Approaches Flashcards
Wundt (1879)
First attempt at making psychology scientific. Asked particiapnt to report the most basic and instinctual conscious processes, called introspection. Despite not being properly scientific it played a cruical role in the breakthrough of making psychology a science.
Watson (1913)
Proposed behaviourism as a theory to scientifically study psychology. Criticised introspection as a scientific method of study as it was subjective.
Watson and Rayner (1920)
Conditioned Little Albert with classic conditioning to have a phobia of white rabbits and other white fluffy things. Support for classical conditioning as a cause of behaviour.
Pavlov
Used classical conditioning of a bell at the same time as feeding to create an association between food and the bell in dogs.
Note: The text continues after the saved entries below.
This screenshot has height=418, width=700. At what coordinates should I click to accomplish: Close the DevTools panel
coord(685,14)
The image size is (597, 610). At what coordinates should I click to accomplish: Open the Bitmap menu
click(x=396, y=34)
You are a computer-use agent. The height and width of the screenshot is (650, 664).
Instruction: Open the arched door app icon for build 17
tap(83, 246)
Caused them to salivate at the sound of the bell.
Skinner (1953, 1948)
Used operant conditioning (the skinner box) to test postive and negative punishment and reinforcement. Showed operant conditioning as a cause of behaviour.
Bandura (1961)
The Bobo Doll experiment. Showed children of adults interacting with a bobo doll, either aggressively or peacefully. They were then put in a room witha bobo doll themselves, and interacted in a simialr way to the that of the adult they watched. Shows behaviour is learnt through watching others.
Little Hans Case Study (Freud, 1909)
A boy with a phobia of horses after seeing one fall down and die was studied by Freud. Freud argued this was because he saw his father in the horse, he repressed his fear of his father and projected it onto the horses, due to castration anxiety in the phallic stage (the Oedipus complex). This supports Freud’s psychosexual stages.